▶ Dataset entries
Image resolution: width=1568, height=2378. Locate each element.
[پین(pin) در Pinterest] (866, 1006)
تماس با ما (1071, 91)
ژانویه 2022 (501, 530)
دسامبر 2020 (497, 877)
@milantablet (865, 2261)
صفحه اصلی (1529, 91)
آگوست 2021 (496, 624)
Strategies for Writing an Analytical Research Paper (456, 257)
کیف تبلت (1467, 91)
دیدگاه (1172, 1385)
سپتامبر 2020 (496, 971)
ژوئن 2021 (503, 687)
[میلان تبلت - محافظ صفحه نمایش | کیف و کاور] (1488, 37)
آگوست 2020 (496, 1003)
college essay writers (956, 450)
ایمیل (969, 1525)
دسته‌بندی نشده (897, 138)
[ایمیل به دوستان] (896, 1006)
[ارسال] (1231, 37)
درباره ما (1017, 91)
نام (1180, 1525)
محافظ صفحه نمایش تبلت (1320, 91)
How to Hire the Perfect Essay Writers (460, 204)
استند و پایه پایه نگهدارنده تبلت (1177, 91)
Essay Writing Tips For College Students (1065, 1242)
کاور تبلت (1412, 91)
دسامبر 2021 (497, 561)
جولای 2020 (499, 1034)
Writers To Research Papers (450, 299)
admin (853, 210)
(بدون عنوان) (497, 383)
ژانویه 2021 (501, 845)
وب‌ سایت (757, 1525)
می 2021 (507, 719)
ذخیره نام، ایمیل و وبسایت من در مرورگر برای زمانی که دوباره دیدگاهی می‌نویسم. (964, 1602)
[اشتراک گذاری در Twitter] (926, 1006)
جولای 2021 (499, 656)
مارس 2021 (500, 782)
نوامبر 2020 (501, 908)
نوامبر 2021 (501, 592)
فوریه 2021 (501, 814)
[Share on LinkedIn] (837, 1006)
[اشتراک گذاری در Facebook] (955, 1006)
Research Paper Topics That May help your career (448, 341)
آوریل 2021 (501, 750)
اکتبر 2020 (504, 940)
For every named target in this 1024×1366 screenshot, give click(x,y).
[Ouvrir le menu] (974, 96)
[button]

▶ What needs to be done
Set down the lines above as they stand, starting with the first line and ending with the line that contains "کاور تبلت (1412, 91)".

▶ Solution to this task
Image resolution: width=1568, height=2378. Locate each element.
[پین(pin) در Pinterest] (866, 1006)
تماس با ما (1071, 91)
ژانویه 2022 (501, 530)
دسامبر 2020 (497, 877)
@milantablet (865, 2261)
صفحه اصلی (1529, 91)
آگوست 2021 (496, 624)
Strategies for Writing an Analytical Research Paper (456, 257)
کیف تبلت (1467, 91)
دیدگاه (1172, 1385)
سپتامبر 2020 (496, 971)
ژوئن 2021 (503, 687)
[میلان تبلت - محافظ صفحه نمایش | کیف و کاور] (1488, 37)
آگوست 2020 (496, 1003)
college essay writers (956, 450)
ایمیل (969, 1525)
دسته‌بندی نشده (897, 138)
[ایمیل به دوستان] (896, 1006)
[ارسال] (1231, 37)
درباره ما (1017, 91)
نام (1180, 1525)
محافظ صفحه نمایش تبلت (1320, 91)
How to Hire the Perfect Essay Writers (460, 204)
استند و پایه پایه نگهدارنده تبلت (1177, 91)
Essay Writing Tips For College Students (1065, 1242)
کاور تبلت (1412, 91)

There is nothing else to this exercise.